Attacks on trans people won’t help Democrats win elections, but they will plunge a vulnerable community into greater danger. Transgender Americans were “over four times more likely” than cisgender people to experience violence like sexual assault, rape, and aggravated or simple assault, the Williams Institute at UCLA found in 2021. Trans and nonbinary people are more likely to live in poverty, more likely to be food insecure, and more likely to be out of work, according to a 2022 study cited by CNN in July. When we’re talking about poor and working-class Americans, that includes trans people, and they deserve a vision, too. A party that works for all people must include trans people.

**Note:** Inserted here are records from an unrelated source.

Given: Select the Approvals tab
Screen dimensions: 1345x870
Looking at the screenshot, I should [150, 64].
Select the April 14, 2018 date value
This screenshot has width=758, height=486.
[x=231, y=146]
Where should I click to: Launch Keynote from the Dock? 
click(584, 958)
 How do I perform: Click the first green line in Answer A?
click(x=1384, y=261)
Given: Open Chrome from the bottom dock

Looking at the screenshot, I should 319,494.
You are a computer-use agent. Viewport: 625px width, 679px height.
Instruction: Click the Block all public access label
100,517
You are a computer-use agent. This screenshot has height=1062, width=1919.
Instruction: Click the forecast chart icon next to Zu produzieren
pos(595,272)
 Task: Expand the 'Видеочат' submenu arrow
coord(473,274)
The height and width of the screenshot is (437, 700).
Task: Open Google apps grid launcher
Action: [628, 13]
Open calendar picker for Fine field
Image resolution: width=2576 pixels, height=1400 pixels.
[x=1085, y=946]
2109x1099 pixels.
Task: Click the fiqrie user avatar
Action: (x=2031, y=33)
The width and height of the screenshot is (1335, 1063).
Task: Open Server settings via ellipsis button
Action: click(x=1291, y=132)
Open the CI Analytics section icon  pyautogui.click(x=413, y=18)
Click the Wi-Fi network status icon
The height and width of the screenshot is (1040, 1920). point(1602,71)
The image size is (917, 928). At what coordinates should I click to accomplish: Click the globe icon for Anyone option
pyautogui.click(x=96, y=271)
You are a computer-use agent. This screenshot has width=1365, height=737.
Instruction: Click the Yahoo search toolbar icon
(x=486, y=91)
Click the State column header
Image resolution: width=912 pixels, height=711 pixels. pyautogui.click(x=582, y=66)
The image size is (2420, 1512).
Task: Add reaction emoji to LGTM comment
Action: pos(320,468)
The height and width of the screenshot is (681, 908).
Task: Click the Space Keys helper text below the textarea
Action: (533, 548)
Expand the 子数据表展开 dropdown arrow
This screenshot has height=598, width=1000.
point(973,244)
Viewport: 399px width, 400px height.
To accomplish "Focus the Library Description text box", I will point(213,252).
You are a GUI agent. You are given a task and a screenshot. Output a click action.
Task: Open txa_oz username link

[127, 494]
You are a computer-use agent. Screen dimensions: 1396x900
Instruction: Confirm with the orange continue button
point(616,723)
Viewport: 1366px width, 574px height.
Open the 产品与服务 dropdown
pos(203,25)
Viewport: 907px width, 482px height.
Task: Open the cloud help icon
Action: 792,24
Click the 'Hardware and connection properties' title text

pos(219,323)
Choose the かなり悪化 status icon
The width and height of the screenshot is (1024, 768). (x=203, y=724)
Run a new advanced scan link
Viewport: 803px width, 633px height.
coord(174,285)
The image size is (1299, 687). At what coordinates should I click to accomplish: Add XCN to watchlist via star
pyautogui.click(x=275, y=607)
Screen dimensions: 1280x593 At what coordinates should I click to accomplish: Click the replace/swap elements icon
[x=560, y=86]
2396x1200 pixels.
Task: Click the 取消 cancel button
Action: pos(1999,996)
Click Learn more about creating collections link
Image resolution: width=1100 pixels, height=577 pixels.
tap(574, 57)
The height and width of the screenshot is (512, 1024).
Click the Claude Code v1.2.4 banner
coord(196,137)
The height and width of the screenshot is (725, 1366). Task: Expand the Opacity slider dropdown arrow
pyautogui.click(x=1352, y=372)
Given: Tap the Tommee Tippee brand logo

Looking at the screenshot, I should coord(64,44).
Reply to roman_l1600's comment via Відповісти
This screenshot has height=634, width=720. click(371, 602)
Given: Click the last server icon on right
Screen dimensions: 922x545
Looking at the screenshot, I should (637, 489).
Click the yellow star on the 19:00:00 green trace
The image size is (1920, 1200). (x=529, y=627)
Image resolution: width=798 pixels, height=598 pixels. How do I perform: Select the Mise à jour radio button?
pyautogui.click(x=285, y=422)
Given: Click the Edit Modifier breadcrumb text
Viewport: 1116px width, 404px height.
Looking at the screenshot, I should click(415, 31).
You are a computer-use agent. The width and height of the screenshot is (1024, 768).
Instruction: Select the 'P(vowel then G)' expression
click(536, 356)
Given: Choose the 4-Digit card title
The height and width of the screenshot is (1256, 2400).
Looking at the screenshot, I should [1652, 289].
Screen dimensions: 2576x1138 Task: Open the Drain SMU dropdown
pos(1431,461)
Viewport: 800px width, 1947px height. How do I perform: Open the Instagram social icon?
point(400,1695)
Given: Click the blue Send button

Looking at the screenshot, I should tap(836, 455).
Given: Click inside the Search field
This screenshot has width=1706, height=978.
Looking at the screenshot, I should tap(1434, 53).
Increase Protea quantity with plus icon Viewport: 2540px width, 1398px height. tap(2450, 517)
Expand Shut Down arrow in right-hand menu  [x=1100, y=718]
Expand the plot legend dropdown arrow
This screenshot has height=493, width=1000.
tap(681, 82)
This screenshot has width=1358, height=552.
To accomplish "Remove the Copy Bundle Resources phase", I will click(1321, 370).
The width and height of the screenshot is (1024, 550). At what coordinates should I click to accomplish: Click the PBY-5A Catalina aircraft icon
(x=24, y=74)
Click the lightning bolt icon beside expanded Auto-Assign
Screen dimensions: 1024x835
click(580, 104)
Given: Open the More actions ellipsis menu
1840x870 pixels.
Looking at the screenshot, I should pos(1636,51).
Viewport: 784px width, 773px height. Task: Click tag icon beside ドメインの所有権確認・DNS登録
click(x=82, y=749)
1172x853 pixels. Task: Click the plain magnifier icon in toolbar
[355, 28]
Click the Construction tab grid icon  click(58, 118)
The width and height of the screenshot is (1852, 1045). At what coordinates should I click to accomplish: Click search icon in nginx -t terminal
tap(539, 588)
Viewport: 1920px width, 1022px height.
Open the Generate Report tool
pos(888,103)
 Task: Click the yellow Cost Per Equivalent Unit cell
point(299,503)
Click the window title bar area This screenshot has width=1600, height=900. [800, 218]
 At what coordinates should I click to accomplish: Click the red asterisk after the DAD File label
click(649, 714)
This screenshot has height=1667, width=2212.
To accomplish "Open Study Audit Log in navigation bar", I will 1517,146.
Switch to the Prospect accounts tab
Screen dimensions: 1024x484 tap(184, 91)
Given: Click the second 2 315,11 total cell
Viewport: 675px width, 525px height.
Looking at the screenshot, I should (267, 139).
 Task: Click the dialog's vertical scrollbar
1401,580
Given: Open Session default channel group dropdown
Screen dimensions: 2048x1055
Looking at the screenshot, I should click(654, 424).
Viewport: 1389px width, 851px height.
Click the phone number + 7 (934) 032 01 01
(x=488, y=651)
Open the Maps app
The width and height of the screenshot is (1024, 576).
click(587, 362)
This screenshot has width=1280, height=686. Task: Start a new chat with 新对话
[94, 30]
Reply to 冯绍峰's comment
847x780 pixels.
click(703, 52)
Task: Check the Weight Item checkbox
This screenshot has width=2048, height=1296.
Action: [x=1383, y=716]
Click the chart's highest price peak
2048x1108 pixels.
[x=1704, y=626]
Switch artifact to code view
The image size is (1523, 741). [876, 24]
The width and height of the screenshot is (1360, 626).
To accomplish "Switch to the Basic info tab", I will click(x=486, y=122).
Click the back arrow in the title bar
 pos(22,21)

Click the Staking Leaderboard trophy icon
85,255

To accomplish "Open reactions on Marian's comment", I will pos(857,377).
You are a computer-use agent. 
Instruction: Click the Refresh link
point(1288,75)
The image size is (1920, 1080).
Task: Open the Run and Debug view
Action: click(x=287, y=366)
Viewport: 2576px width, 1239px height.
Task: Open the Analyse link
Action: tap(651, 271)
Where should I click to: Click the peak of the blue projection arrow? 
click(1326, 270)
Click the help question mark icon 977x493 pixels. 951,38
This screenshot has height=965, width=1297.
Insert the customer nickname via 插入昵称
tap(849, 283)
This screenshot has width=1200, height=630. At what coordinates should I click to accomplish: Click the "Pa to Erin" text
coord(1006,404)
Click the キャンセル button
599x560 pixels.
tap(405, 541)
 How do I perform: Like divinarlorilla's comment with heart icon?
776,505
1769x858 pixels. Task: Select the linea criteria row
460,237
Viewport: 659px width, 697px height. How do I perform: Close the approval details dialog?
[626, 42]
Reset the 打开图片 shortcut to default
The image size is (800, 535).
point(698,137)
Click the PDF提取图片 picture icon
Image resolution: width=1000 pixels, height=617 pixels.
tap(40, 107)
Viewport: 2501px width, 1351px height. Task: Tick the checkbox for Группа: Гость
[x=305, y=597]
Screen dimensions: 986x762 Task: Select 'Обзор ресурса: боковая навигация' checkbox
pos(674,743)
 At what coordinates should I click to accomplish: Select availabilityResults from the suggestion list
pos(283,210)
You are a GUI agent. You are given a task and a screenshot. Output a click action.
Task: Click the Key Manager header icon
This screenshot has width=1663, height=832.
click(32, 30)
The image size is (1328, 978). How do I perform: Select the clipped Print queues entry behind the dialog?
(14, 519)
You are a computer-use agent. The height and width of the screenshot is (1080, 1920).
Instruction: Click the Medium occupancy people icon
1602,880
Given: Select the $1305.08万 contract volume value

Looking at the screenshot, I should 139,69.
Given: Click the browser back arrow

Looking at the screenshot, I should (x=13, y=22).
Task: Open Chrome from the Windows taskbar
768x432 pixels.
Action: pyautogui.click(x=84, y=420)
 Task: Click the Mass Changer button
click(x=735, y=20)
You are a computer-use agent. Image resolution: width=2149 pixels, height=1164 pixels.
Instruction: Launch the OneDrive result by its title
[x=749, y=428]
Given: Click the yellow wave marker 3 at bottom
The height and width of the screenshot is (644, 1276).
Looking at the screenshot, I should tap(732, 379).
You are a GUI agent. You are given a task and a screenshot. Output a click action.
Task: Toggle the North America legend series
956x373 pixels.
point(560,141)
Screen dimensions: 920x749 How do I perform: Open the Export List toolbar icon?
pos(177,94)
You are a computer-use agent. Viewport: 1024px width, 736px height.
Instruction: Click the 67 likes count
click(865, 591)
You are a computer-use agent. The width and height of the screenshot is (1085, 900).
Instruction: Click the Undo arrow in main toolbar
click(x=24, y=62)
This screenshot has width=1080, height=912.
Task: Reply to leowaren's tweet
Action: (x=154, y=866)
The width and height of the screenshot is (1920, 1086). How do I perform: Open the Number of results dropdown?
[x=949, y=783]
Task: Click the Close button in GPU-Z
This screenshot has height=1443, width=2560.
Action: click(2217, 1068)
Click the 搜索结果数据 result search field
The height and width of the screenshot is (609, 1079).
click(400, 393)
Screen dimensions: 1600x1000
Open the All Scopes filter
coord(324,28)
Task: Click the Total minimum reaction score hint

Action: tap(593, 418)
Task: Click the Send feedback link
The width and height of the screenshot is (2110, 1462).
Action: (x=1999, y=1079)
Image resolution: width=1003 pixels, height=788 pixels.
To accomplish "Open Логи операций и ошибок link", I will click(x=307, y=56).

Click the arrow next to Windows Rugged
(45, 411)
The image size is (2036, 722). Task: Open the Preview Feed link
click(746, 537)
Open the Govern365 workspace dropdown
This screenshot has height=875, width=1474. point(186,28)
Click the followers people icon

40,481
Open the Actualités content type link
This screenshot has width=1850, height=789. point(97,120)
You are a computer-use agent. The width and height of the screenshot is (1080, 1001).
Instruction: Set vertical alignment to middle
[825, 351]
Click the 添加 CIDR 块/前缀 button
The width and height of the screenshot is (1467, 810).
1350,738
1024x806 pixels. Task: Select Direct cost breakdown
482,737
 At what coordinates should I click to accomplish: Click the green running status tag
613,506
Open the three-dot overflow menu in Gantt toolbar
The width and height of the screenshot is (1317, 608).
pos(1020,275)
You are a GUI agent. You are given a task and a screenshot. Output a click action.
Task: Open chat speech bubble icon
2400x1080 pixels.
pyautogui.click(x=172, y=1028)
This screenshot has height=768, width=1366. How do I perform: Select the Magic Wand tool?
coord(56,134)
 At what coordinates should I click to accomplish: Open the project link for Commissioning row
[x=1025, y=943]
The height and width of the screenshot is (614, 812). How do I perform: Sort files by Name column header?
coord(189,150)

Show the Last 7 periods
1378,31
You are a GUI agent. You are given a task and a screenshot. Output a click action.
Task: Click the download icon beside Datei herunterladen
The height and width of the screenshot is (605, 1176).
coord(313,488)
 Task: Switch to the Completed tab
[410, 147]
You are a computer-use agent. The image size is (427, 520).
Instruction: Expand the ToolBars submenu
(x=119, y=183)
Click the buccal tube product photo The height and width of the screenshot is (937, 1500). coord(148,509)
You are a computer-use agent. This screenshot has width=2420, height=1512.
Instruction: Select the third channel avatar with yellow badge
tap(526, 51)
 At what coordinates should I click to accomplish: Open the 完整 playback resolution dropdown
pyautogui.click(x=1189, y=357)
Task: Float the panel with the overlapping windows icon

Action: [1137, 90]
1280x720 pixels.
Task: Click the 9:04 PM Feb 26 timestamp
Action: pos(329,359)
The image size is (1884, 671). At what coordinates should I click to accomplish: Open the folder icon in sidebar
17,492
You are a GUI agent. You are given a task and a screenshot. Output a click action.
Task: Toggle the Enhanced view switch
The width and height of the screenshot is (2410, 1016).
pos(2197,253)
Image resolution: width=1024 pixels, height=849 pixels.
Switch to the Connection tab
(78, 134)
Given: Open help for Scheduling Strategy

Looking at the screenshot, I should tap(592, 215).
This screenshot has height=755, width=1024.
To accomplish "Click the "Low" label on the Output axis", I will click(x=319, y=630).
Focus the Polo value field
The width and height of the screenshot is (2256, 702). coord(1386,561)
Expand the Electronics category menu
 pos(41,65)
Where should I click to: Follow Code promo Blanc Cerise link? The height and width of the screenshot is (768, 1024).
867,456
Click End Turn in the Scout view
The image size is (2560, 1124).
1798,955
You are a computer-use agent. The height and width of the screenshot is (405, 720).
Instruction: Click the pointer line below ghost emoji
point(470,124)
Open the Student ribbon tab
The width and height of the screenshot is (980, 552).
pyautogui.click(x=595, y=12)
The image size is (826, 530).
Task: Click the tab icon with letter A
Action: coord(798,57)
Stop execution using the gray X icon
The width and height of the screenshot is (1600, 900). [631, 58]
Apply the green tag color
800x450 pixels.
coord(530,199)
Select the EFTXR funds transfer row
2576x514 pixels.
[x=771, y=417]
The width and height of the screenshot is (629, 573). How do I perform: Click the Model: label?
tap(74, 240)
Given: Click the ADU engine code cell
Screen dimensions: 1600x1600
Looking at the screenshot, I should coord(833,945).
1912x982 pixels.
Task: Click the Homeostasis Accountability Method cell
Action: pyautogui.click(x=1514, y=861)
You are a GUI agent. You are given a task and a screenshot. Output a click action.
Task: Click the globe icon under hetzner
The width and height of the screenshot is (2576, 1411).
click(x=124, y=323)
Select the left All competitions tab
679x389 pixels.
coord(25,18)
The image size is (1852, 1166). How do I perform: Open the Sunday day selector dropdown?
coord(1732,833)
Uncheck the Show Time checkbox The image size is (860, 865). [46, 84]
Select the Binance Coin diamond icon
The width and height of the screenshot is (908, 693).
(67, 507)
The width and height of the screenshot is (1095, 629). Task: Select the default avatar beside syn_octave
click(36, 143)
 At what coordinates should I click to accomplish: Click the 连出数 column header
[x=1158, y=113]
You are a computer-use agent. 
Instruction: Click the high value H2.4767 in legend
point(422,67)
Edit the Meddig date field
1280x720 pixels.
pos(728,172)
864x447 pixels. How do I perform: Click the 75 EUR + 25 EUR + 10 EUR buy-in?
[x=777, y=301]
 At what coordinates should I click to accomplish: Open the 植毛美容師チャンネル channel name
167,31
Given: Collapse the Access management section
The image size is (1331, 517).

But it’s on Democrats to prove the case, and thus far they haven’t done so. Consider Trump’s ads. If they had an effect, the Democratic Party must bear the blame, and not because they’re too far left. Harris tacked right almost as soon as she got in the race. The Times reported that she frequently sought economic advice from her brother-in-law Tony West, who took leave from his role as Uber’s general counsel to assist her campaign. Though West had little experience on economic policy, he and Harris adviser Brian Nelson “were in frequent contact with business executives and Wall Street donors during the campaign,” the Times added. The result was a vision that never cohered, as Harris tried to inject populism into business-friendly policy and failed to produce anything meaningful. Harris’s muddled economic message arguably lent Trump’s attacks greater potency. Because she didn’t offer voters a persuasive alternative, many came to believe that she’d work for people who weren’t like them.

Even so, the Democratic Party’s problems did not start with Harris or with her economic policy, or with a few pro-trans remarks that she made before she ran for president. The party’s inconsistency — its refusal to reliably champion working Americans — left trans people vulnerable to attacks from the right. Had voters believed that Democrats would lower the costs of housing or health care or other basic necessities, perhaps Harris would have won, or at least run a closer race. Instead she courted elites, as generations of Democrats have done before her, and handed the country to an aspiring tyrant.

Now some Democrats and their liberal supporters would rather help Trump divide the working class against itself than admit the party failed. Liberals project their own intellectual and moral failings onto the left, which they accuse of rigidity and a certain wishful thinking. When Maureen Dowd wrote that “woke is broke” in her post-election diatribe, she imagined a country that is nothing more than a mirror of herself. When the hosts of Morning Joe read her column on air in its tedious entirety, they revealed themselves, not some hidden truth in the national soul. Their conclusions are far too convenient to be realistic. How lucky for Dowd that voters share her exact biases, that their enemies are her enemies and their fears her fears.

Democrats need to deal with the electorate they have, but they can and should do so without denigrating trans and nonbinary people. Liberals and electeds who say the party should move further to the right do so because they aren’t interested in serving the working class. They’d rather absolve themselves while avoiding the hard work of introspection. That way lies a political dead end. If the Democratic Party is to be fit for purpose, it will have to offer voters real answers, not technocracy or elitism or scapegoats. Trans people didn’t cost Democrats the election. Liberals did that all by themselves.